Peter dashes off to do his Spider-thing by MJ’s leave, and she laugh-sighs to herself as she watches him go—leaving a tip for the cook for their unclaimed meal, as the camera pans up and reveals that the cook, of course (who else could it be?), is none other than Stan Lee. Lee smiles back at MJ, before excitedly adding “Love seeing you two together! You always were my favorites,” and the scene ends.
It is not just Lee’s presence, or the metatextual nod to two of his most famous co-creations—Peter, of course, with the dearly missed Steve Ditko, who we also lost this year, and MJ with both Ditko and John Romita Sr.—that make the cameo so lovely, and it’s not even the context it now has as being one of Lee’s final cameos released before his passing. Instead, it’s that it is Stan Lee, quietly watching over one the most Stan Lee scenes possible.
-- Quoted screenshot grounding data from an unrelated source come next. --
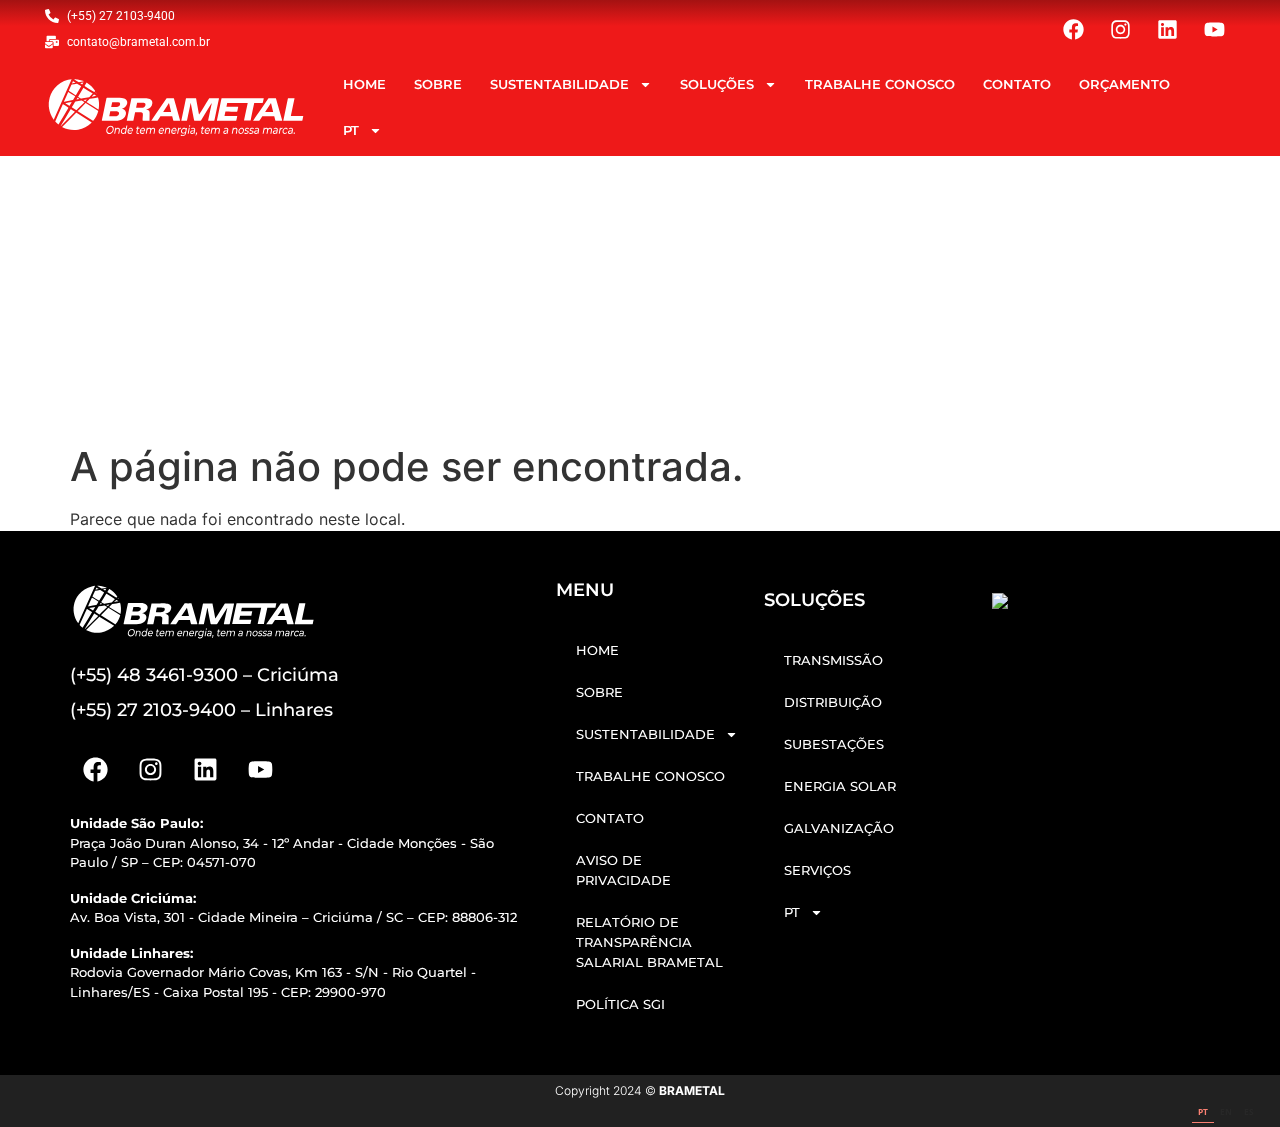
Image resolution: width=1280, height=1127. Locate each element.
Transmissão (833, 660)
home (364, 84)
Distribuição (833, 702)
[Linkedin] (1167, 29)
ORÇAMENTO (1124, 84)
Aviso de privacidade (623, 870)
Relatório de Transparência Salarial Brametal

We take it for granted now that good superhero stories don’t just tackle the larger-than-life drama of explosive villain fights and daring acts of heroism, but the more grounded and intimate struggles of everyday life that we all deal with. But we only take it for granted because we saw that clash of the masked and unmasked personas unfold in Lee’s foundational work on characters like Spider-Man and the Fantastic Four—the mighty rebirth of superheroes in the early ‘60s would arguably never happened without it. The superheroes of the golden age were perfect heroes, almost untouchable gods—the silver age, and Lee’s most iconic work in those early years, is defined by making them flawed and relatable. By making them not just superhuman, but simply human as well.
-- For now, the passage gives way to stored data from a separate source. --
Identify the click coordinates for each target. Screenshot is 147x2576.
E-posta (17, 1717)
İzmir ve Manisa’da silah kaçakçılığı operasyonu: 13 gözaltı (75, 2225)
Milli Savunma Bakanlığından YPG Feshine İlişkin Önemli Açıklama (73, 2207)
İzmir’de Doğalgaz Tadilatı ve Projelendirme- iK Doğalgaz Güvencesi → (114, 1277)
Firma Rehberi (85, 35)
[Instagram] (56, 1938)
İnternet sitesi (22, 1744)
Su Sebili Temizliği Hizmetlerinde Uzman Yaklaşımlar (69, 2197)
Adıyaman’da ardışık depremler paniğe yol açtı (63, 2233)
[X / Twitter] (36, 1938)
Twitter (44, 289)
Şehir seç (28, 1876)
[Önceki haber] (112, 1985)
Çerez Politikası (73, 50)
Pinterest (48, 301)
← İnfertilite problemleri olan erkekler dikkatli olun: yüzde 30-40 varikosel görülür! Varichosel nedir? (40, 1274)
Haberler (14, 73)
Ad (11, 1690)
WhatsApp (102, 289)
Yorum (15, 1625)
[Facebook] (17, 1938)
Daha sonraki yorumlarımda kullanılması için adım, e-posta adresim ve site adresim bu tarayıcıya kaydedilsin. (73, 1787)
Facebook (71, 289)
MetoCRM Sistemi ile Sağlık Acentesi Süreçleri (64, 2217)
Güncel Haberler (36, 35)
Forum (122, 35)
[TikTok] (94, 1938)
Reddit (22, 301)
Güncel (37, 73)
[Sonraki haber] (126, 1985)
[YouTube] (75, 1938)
Spider-Man is perhaps the greatest example of that ideal Lee championed, and always has been. The early days of keeping his secret identity, his struggles with work, family, and, yes, his love life—these are all as indelible to the character as the parts where he swings between rooftops in blue and red Spandex. While his peers were mythical beings, military supersoldiers, or billionaire geniuses avenging threats to the whole world, Peter Parker was just a kid from Queens, balancing fighting crime while wondering whether he and his Aunt May will make rent money that month, or how his next date would go (be it with Gwen, or with MJ, or with whoever), or wondering about a host of other personal dilemmas.
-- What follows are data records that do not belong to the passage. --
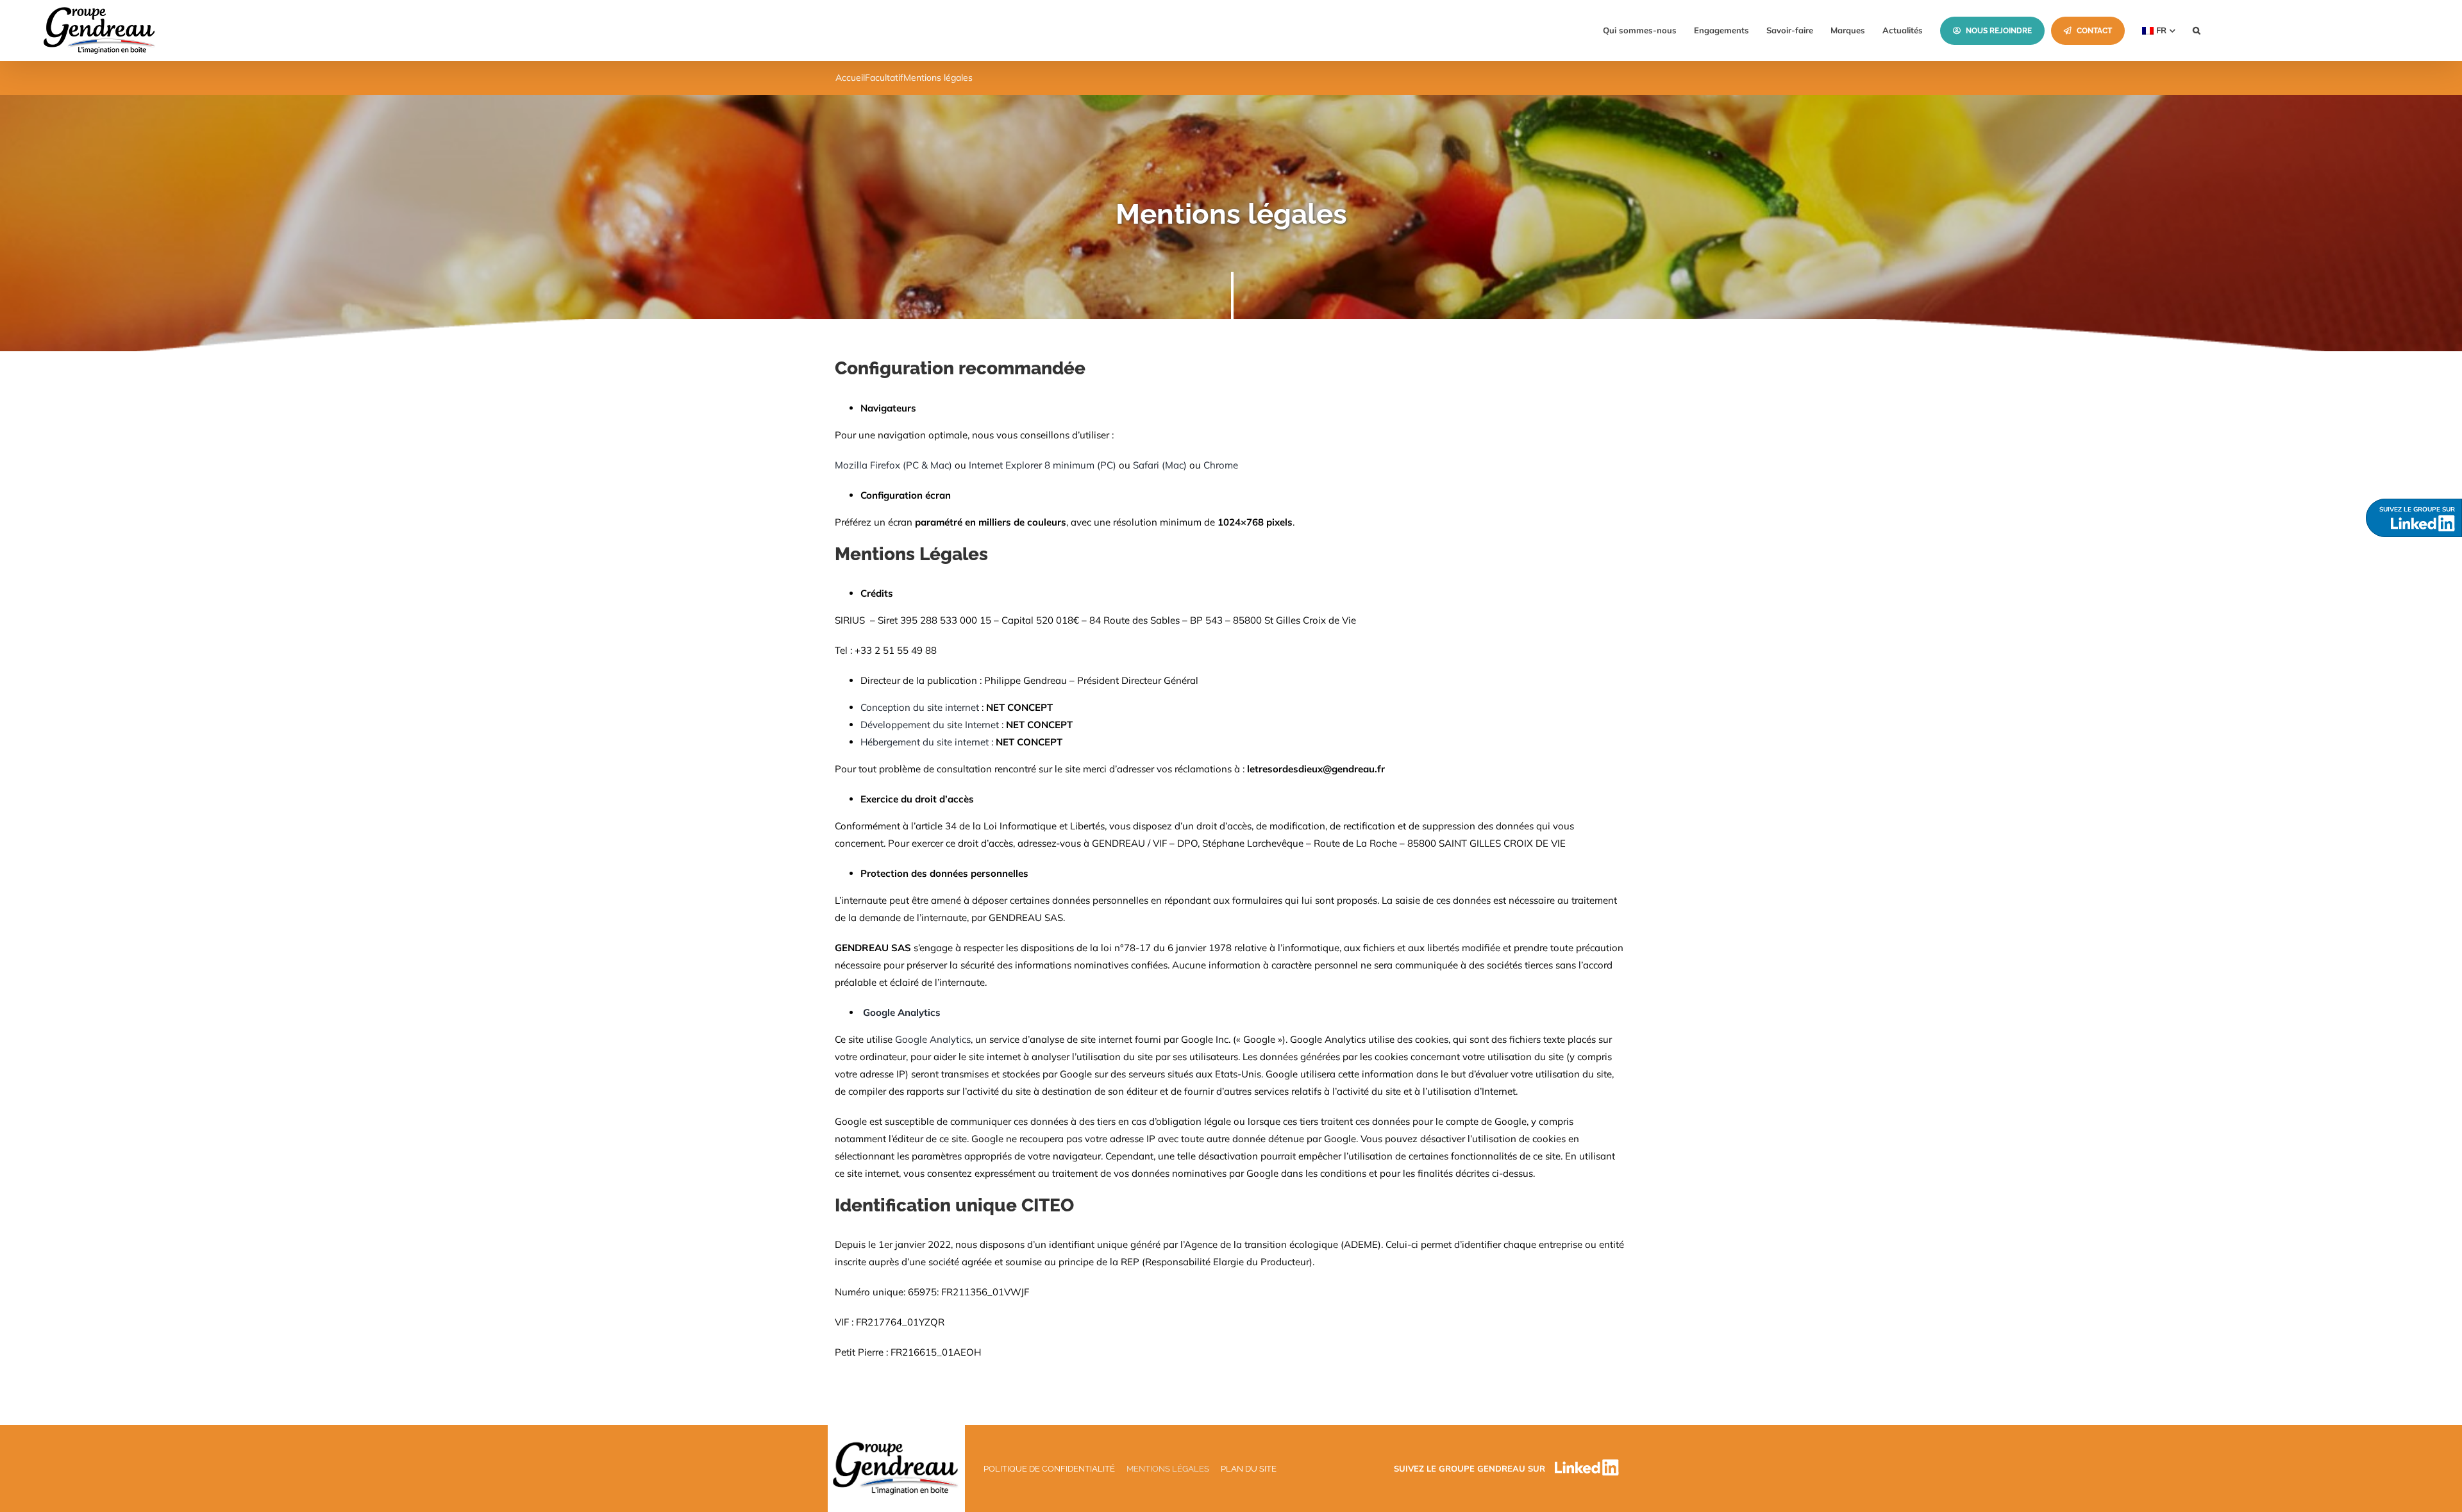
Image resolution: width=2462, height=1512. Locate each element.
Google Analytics (933, 1039)
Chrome (1220, 465)
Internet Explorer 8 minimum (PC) (1042, 465)
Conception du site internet (921, 707)
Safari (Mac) (1160, 465)
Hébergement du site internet (924, 742)
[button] (2196, 30)
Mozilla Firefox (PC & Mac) (893, 465)
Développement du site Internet (930, 725)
It’s that human relatability—that even the amazing Spider-Man is, behind the webshooters and the mask, a bit of an awkward goofball like we all can be—that has made Peter Parker endure in our hearts and minds as one of the world’s most beloved superheroes. It is a trait that equally endured throughout Lee’s work on the character, and his countless other co-creations. So what better way to weave Stan Lee into Marvel’s Spider-Man than to have the man himself bear witness not to some sweeping act of Spider-heroism, but a quiet, little moment between two of his most iconic creations, that highlights one of the keys to his success as a writer?
It’s funny to think that--after years and years of movie cameos--one of the best to remember Lee’s legacy by comes in a video game instead.